— begin Source data —
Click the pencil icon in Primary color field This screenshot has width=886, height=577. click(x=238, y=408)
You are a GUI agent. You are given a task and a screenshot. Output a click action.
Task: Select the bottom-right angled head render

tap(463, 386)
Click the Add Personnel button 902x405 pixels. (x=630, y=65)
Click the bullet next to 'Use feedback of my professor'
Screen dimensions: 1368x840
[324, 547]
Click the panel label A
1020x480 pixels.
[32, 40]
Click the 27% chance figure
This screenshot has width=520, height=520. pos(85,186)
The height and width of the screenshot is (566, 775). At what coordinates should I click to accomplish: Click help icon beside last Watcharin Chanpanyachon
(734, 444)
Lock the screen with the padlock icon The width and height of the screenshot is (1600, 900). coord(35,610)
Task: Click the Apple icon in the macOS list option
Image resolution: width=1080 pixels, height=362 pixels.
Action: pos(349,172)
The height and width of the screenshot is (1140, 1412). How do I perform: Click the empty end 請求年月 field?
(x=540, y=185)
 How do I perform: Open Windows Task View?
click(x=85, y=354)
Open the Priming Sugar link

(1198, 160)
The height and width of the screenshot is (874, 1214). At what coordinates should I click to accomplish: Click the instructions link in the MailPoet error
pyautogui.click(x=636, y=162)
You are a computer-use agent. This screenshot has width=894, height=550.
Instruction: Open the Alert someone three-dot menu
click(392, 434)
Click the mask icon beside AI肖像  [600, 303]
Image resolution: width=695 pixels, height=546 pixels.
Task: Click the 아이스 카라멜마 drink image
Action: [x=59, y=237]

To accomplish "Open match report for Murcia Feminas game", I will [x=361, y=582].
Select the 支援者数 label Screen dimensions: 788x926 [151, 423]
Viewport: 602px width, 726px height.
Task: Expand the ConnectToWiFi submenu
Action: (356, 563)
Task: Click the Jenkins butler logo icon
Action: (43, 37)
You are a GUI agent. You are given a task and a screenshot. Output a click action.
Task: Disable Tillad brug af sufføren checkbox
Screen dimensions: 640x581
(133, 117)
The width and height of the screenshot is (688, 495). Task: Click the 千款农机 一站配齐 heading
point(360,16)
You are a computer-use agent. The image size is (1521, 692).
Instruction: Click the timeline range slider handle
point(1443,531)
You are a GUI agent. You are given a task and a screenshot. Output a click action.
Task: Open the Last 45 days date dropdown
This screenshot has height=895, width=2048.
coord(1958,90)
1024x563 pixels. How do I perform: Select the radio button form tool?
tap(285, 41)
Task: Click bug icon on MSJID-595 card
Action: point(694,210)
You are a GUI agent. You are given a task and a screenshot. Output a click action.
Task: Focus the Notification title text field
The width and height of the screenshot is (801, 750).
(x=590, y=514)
— end Source data —
Print every line of the data above verbatim, without changing anything.

#### The output
Click the pencil icon in Primary color field This screenshot has width=886, height=577. click(x=238, y=408)
You are a GUI agent. You are given a task and a screenshot. Output a click action.
Task: Select the bottom-right angled head render

tap(463, 386)
Click the Add Personnel button 902x405 pixels. (x=630, y=65)
Click the bullet next to 'Use feedback of my professor'
Screen dimensions: 1368x840
[324, 547]
Click the panel label A
1020x480 pixels.
[32, 40]
Click the 27% chance figure
This screenshot has width=520, height=520. pos(85,186)
The height and width of the screenshot is (566, 775). At what coordinates should I click to accomplish: Click help icon beside last Watcharin Chanpanyachon
(734, 444)
Lock the screen with the padlock icon The width and height of the screenshot is (1600, 900). coord(35,610)
Task: Click the Apple icon in the macOS list option
Image resolution: width=1080 pixels, height=362 pixels.
Action: pos(349,172)
The height and width of the screenshot is (1140, 1412). How do I perform: Click the empty end 請求年月 field?
(x=540, y=185)
 How do I perform: Open Windows Task View?
click(x=85, y=354)
Open the Priming Sugar link

(1198, 160)
The height and width of the screenshot is (874, 1214). At what coordinates should I click to accomplish: Click the instructions link in the MailPoet error
pyautogui.click(x=636, y=162)
You are a computer-use agent. This screenshot has width=894, height=550.
Instruction: Open the Alert someone three-dot menu
click(392, 434)
Click the mask icon beside AI肖像  [600, 303]
Image resolution: width=695 pixels, height=546 pixels.
Task: Click the 아이스 카라멜마 drink image
Action: [x=59, y=237]

To accomplish "Open match report for Murcia Feminas game", I will [x=361, y=582].
Select the 支援者数 label Screen dimensions: 788x926 [151, 423]
Viewport: 602px width, 726px height.
Task: Expand the ConnectToWiFi submenu
Action: (356, 563)
Task: Click the Jenkins butler logo icon
Action: (43, 37)
You are a GUI agent. You are given a task and a screenshot. Output a click action.
Task: Disable Tillad brug af sufføren checkbox
Screen dimensions: 640x581
(133, 117)
The width and height of the screenshot is (688, 495). Task: Click the 千款农机 一站配齐 heading
point(360,16)
You are a computer-use agent. The image size is (1521, 692).
Instruction: Click the timeline range slider handle
point(1443,531)
You are a GUI agent. You are given a task and a screenshot. Output a click action.
Task: Open the Last 45 days date dropdown
This screenshot has height=895, width=2048.
coord(1958,90)
1024x563 pixels. How do I perform: Select the radio button form tool?
tap(285, 41)
Task: Click bug icon on MSJID-595 card
Action: point(694,210)
You are a GUI agent. You are given a task and a screenshot. Output a click action.
Task: Focus the Notification title text field
The width and height of the screenshot is (801, 750).
(x=590, y=514)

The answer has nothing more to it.